8 – New Hire Reporting/Wage Garnishments/Child Support
What’s the impact? This isn’t fun and with the rise in medical bills garnishments numbers are picking up. First, keep in mind the court protects employees from retribution by employers that discriminate against them because of a court order, so keep your cool. Still, employers need to be aware that failure to follow through on one of these orders can leave the employer responsible for any amount that should have been withheld from their pay. And on the first part, the Colorado Dept. of Labor can impose fines for failure to submit newly hired employees to the database.
Suggestion: Try to stay out of the emotional drama best you can, but pay attention. Make sure anyone checking the mail is aware of the issues here and knows to get these items to us fast so we can help you set up and respond properly to the court orders. Oh and by the way, don’t worry behind the scenes we are reporting all your employees to the proper state database.
9 – Employee Work State Issues
What’s the impact?
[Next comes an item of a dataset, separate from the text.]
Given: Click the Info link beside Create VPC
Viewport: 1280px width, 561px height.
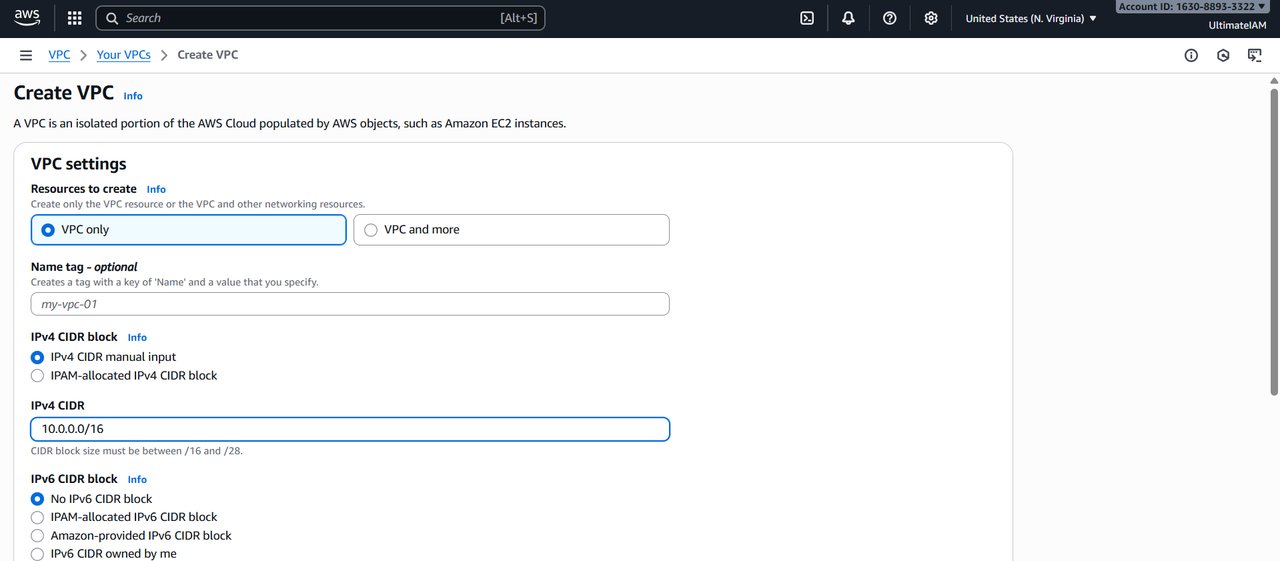Looking at the screenshot, I should tap(133, 96).
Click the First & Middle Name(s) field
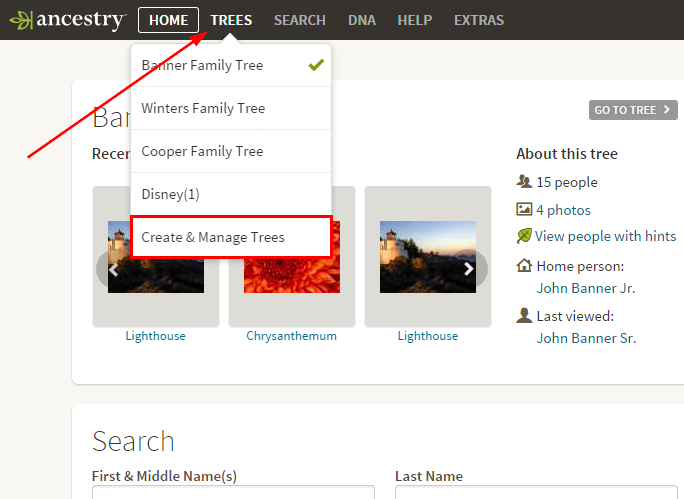 click(x=233, y=492)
Both from a payroll perspective and from a corporate sales and income side, this can open your company up to additional tax filing hurdles & costs. The additional payroll filings and demands are something ASAP can manage given advance notice and the employer tax expenses won’t change too greatly in most cases. However, there can be many unintended consequences for a business depending on industry and state in terms of corporate income, sales tax, use tax and other miscellaneous rules which vary from state to state.
Suggestion: Before you make the leap to hire an out of state employee, its best to discuss with your tax filer and/or attorney to insure you aren’t opening yourself up to additional issues unnecessarily. We’ve seen California for instance apply some of the strictest rules even in cases of a home based employee.
10 – Health Insurance Premium Reimbursements
What are the penalties for non-compliance? $100/day excise tax per applicable employee (which is $36,500 per year, per employee) under section 4980D of the Internal Revenue Code.
Suggestion: We are advising employers stay away from heath reimbursements in any form including HRA’s until the courts settle this one with someone else as the guinea pig. If in the past you had supplied some sort of pay to your employees which was earmarked for health premiums, stop the practice. Either go to the ColoradoSHOP exchange and set up a plan for your employees or simply stop, and give your employees a raise of some sort that isn’t ear marked for health insurance premium support.